Data Block Start

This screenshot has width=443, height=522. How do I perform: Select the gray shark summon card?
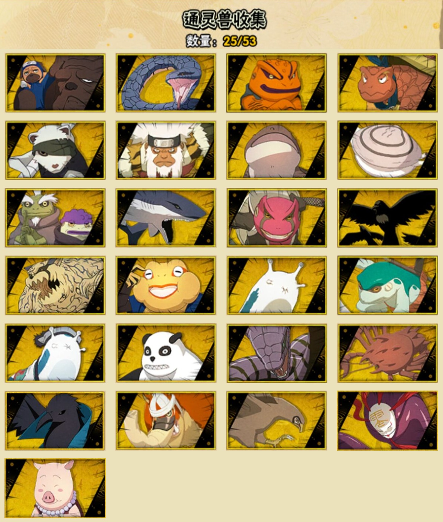pyautogui.click(x=166, y=218)
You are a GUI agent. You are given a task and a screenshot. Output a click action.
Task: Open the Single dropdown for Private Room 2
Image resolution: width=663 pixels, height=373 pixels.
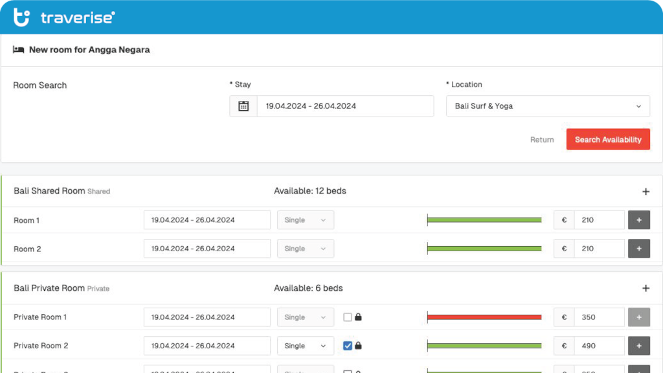click(x=306, y=346)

Data Block End

What you have to do: Exclude the pictures and write out exactly the lines from the one holding "Image resolution: width=663" through the end of the entries, inclusive, and only those.

Result of this exercise:
Image resolution: width=663 pixels, height=373 pixels.
click(x=306, y=346)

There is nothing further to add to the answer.